Immune-based therapies target advanced renal cell carcinoma

November 1, 2005

Vancouver, British Columbia--Currently, more than 50 clinical trials are open in the United States for renal cell carcinoma, most of which are early-phase studies. Significantly, a handful of late-phase trials are still open. Some are showing promising results with newer immune-based and vaccine therapies for the treatment of advanced RCC, a disease for which definitive treatments are lacking.

Vancouver, British Columbia-Currently, more than 50 clinical trials are open in the United States for renal cell carcinoma, most of which are early-phase studies. Significantly, a handful of late-phase trials are still open. Some are showing promising results with newer immune-based and vaccine therapies for the treatment of advanced RCC, a disease for which definitive treatments are lacking.

Speaking here at the AUA Western Section annual meeting, Dr. Sokoloff described phase III adjuvant trials of three investigational agents for RCC: vitespen (Oncophage), WX-G250 (Rencarex), and BAY 43-9006 (also known as sorafenib). All three trials included similar patient populations: those with locally advanced T3 or T4 disease with regional lymph node involvement, as well as those with larger T2 lesions.

Treatment consisted of 4 weeks of weekly innoculations, then injection every other week until supply was depleted. In the first part of the phase III trial, 818 patients were randomized and 409 treated. Results should be due in the next year.

The second part of the trial consists of the same treatment: 4 weekly innoculations followed by injections every other week in 600 patients in the United States and Europe.

Dr. Sokoloff emphasized that the treatment regimen has been very well tolerated and that it can easily be performed by nurses in a clinic.

The study of WX-G250, a chimeric monoclonal antibody, is a placebo-controlled, randomized study to evaluate adjuvant WX-G250 versus placebo in patients at risk for cancer recurrence. It has a patient population similar to that of the vitespen trial: those with high-risk localized or locally advanced disease. After randomization, patients receive WX-G250 (26 weekly IV infusions) or placebo. The primary endpoint for this trial also is recurrence-free survival.

U.S. trials currently have open enrollment, Dr. Sokoloff said.

Encouraging phase III data

Sorafenib, an inhibitor of Raf kinase and vascular endothelial growth factor, showed promising safety and efficacy results in a large phase III trial reported at the 2005 American Society of Clinical Oncology annual meeting.

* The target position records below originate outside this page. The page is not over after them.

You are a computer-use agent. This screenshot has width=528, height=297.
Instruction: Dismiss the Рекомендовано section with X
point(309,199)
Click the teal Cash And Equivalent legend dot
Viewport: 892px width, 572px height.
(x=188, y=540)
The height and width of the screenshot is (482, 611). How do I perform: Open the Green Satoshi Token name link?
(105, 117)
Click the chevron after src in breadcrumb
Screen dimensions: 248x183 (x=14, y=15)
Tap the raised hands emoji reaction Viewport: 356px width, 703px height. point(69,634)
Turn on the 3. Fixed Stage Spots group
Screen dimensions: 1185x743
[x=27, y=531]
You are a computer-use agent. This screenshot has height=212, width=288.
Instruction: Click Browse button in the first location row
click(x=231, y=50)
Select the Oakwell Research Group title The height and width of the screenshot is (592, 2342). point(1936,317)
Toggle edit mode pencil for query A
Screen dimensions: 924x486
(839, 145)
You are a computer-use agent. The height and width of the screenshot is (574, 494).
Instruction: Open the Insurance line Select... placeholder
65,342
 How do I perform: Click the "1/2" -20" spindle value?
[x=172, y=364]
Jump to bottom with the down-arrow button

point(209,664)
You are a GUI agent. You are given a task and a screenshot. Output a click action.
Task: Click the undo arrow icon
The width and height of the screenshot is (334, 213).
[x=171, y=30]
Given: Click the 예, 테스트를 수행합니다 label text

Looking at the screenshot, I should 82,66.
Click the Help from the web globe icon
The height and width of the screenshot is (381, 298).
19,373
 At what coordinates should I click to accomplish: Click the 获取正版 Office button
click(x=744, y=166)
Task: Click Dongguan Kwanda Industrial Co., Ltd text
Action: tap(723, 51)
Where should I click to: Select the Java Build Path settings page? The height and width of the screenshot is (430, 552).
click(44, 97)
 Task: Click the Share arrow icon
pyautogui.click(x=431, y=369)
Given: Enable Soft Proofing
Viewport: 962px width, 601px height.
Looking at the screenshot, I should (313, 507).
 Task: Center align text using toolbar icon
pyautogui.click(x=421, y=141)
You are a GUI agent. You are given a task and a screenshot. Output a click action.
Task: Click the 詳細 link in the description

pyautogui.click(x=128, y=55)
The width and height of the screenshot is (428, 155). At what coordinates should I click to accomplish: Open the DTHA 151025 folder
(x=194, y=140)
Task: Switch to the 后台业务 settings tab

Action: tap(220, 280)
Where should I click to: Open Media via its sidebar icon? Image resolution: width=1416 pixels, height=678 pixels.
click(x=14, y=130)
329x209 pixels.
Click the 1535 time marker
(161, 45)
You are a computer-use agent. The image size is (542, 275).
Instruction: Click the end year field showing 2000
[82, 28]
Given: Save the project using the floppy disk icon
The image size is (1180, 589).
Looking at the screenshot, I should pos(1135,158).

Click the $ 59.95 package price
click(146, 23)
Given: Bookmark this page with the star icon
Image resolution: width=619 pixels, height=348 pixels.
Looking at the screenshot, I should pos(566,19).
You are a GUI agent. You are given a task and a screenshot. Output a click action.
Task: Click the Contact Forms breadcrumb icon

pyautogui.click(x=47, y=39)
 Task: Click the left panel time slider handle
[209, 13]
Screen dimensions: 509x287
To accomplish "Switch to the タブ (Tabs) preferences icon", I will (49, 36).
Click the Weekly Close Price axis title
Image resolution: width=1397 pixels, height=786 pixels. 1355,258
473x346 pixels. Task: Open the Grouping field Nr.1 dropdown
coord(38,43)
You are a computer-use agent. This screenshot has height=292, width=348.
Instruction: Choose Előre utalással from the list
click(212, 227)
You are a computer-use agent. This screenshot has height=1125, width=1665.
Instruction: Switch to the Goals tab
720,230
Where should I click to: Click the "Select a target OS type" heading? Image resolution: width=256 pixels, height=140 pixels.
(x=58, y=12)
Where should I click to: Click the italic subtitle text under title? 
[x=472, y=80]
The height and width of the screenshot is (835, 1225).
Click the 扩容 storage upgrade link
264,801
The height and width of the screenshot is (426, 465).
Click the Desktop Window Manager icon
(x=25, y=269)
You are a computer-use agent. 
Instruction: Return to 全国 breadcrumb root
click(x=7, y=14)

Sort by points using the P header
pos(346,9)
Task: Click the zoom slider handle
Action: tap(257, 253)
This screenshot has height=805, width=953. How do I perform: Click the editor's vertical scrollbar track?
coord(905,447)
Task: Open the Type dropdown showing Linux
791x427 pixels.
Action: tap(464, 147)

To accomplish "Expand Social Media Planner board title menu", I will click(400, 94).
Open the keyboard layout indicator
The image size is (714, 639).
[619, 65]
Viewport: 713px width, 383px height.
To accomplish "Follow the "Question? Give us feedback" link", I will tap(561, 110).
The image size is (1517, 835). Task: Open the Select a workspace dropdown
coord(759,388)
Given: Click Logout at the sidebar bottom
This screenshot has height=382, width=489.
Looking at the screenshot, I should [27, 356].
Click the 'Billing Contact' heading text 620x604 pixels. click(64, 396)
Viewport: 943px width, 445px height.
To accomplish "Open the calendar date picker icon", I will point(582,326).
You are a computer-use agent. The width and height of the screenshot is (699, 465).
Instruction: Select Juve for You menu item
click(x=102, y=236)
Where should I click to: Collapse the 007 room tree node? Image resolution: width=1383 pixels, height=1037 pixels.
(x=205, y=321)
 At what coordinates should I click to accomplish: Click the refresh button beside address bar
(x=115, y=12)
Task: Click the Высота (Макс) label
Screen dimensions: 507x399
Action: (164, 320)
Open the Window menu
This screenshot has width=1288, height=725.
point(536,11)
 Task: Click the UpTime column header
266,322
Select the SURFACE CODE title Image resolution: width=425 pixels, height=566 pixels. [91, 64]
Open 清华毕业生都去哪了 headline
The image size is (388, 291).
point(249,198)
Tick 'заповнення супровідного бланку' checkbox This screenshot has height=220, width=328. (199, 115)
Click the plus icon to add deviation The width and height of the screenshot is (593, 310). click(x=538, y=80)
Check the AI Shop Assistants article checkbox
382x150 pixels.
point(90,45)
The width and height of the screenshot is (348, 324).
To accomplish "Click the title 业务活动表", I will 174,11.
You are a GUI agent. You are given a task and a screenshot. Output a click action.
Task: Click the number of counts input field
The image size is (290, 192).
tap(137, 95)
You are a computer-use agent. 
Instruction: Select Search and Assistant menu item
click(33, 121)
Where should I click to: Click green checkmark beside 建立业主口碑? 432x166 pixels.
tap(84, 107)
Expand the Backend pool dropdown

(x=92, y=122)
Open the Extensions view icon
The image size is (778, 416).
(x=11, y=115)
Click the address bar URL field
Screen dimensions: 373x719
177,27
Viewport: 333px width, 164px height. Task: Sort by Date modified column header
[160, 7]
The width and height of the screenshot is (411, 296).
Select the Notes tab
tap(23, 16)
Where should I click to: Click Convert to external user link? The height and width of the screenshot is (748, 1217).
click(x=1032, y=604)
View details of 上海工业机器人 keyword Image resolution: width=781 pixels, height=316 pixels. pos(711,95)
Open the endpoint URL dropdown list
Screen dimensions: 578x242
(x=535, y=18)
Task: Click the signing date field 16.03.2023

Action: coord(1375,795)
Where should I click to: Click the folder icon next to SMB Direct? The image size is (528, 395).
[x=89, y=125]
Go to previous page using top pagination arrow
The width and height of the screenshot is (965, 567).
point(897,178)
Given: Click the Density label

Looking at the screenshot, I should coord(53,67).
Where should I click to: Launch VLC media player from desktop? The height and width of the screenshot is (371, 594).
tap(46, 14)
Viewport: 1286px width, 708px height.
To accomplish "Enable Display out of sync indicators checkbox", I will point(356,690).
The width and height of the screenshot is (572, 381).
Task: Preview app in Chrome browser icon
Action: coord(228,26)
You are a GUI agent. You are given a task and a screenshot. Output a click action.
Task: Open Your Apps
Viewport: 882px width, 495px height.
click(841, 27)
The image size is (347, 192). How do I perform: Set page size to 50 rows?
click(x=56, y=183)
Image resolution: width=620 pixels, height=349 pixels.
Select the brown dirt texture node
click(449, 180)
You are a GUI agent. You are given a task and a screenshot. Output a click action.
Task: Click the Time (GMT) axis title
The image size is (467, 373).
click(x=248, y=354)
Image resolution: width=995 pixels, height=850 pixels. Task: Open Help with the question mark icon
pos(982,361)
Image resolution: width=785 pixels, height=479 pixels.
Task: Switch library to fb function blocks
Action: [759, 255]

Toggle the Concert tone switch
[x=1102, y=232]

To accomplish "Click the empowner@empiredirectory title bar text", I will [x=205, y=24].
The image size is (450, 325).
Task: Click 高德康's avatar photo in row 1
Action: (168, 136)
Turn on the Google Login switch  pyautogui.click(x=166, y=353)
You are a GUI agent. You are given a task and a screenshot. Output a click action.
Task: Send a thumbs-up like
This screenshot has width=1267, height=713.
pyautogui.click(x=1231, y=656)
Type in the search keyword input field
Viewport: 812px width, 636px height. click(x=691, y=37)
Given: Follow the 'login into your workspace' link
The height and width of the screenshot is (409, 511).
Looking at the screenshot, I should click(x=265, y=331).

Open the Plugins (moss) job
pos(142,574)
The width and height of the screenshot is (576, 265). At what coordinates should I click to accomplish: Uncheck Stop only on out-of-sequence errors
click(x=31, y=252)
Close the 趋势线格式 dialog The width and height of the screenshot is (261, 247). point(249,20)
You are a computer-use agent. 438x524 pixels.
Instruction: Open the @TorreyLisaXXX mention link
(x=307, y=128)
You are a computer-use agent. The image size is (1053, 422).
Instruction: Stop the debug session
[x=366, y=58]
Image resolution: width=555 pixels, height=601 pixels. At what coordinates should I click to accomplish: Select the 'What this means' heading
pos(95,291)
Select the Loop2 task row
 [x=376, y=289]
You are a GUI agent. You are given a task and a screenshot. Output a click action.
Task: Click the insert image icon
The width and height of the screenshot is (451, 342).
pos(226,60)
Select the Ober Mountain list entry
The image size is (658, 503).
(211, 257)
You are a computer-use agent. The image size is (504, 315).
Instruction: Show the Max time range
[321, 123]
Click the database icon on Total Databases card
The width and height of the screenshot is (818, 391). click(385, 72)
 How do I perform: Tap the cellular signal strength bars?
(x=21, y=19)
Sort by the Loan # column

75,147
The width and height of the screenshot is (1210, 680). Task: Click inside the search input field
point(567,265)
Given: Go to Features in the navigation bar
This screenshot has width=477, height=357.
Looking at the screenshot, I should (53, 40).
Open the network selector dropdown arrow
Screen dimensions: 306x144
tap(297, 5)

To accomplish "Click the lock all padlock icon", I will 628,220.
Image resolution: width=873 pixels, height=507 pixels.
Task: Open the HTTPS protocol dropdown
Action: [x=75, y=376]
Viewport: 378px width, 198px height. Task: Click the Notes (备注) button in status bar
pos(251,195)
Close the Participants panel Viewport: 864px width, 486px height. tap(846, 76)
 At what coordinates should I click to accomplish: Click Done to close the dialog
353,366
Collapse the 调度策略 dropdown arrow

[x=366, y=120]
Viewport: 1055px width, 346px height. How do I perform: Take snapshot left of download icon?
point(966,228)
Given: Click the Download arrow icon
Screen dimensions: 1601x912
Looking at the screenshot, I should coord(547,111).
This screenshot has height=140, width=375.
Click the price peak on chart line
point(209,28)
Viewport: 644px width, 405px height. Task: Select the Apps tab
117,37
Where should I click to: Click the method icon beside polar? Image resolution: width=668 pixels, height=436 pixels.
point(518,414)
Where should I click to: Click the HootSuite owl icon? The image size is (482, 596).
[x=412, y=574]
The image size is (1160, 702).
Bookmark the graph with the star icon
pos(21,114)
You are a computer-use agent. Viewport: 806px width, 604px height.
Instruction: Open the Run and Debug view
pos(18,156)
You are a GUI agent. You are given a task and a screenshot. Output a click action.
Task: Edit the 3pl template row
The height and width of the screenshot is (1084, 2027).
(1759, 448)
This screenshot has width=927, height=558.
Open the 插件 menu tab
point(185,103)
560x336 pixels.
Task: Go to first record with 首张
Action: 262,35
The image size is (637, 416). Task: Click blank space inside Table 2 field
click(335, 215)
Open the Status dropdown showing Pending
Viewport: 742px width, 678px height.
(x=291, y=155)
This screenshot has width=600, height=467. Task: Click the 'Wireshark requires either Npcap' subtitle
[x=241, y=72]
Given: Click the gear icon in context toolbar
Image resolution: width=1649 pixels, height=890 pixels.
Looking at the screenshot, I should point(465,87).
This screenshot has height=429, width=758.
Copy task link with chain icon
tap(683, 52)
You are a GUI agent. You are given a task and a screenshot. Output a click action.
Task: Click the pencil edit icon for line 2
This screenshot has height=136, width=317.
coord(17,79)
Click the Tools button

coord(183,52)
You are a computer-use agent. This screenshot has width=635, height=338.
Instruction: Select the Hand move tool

Researchers in the placebo-controlled study reported that disease progression was significantly delayed in patients who received sorafenib. Progression-free survival was doubled to a median value of 24 weeks in patients receiving the drug compared with 12 weeks for patients receiving placebo (p<.000001). More than 900 patients with advanced kidney cancer who had previously failed one prior systemic therapy have been randomized in the ongoing multinational study.

Sorafenib is currently available to U.S. patients with advanced kidney cancer through a treatment protocol known as the Advanced Renal Cell Carcinoma Sorafenib study. To be eligible, individuals may not have been previously treated with sorafenib.

Dr. Sokoloff said an appealing feature of the adjuvant trials has been outpatient dosing, which can be performed by a clinic nursing staff. Some required pathologic analysis can be accomplished by a hospital pathologist. Tumor processing is necessary for individualized vaccines such as vitespen, but it is straightforward.

"This is something any of us can do with any of our patients. We need to get involved in these trials and to inform our patients about their availability," he concluded.